Twoje komentarze

Are you sure? I have checked it several times. How it doesn't work?

Dear Michal,

Thank you very much for your report. Please try new version: http://goo.gl/pMXV3

Please let me know if you see any issues with the newest version of toolbox on Windows.

The reason is that TMW has switched to the newest version of Intel OpenMP library (5.0) on Windows in 2020b.

Intel OpenMP library cannot be statically linked into the MEX. That is why toolbox must use the OpenMP which is shipped with MATLAB. This is very painful because different versions of MATLAB use different versions of OpenMP - and hence we must keep compatibility with all this spectrum :)

There are no such issues on GNU Linux and MacOSX. On these platforms we maintain our own version of GCC, with all libraries statically linked (including OpenMP). This gives us freedom from what MATLAB is using.

Thank you

Michal,


Thank you very much for all your support over the years!
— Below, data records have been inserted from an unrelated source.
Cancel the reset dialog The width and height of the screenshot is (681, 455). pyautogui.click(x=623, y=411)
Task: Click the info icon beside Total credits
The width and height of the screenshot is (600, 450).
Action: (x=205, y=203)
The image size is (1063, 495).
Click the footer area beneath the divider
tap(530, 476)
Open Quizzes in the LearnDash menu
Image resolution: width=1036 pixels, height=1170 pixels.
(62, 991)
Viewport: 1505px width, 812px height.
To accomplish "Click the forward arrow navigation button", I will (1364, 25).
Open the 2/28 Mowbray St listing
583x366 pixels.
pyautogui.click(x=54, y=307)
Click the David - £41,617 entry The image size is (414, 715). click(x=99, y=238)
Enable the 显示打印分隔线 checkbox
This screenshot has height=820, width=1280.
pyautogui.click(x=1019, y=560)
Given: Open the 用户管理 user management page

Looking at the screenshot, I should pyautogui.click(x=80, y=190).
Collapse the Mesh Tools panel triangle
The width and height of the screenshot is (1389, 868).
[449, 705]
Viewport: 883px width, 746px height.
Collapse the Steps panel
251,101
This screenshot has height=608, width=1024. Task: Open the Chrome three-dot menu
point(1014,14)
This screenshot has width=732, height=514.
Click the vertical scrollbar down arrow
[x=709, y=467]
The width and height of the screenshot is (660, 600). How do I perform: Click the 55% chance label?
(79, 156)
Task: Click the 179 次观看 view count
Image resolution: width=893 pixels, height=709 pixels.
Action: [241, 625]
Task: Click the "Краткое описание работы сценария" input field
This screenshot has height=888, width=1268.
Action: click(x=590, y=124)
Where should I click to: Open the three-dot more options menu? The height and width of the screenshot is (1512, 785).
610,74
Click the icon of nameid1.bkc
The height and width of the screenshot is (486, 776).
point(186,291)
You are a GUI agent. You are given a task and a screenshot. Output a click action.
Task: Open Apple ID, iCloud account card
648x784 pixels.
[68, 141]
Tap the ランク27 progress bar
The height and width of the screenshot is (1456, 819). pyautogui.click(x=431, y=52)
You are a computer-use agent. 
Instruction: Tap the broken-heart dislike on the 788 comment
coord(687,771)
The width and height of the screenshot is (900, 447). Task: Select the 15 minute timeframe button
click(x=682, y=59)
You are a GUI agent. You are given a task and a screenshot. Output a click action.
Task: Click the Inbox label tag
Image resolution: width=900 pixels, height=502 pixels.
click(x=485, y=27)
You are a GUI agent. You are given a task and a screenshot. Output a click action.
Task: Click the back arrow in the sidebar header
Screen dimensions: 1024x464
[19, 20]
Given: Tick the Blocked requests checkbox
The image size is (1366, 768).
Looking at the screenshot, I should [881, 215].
Please spread the word about toolbox on other forums, among colleagues, employers, etc. 

As a non-profit company, word-of-mouth is the only marketing we can afford :).

Thank you!

Pavel.

Your question is not clear. "Speed-up" compared to what?

If we would compare it to VPA then we see ~53 times speed-up:

>> A = vpa(rand(1000));
>> x = vpa(rand(1000,1));
>> tic; y = A*x; toc;
Elapsed time is 1.143934 seconds.
>> A = rand(1000,'mp');
>> x = rand(1000,1,'mp');
>> tic; y = A*x; toc;
Elapsed time is 0.021398 seconds.

We use quicksort algorithm, which is pretty much de-facto standard in all programming languages.

If we compare sort speed of our toolbox and VPA: 


>> A = vpa(rand(10000,1));
>> tic; sort(A); toc;
Elapsed time is 0.065205 seconds.

>> A = rand(10000,1,'mp');
>> tic; sort(A); toc;
Elapsed time is 0.003493 seconds.

So, our toolbox is ~19 times faster.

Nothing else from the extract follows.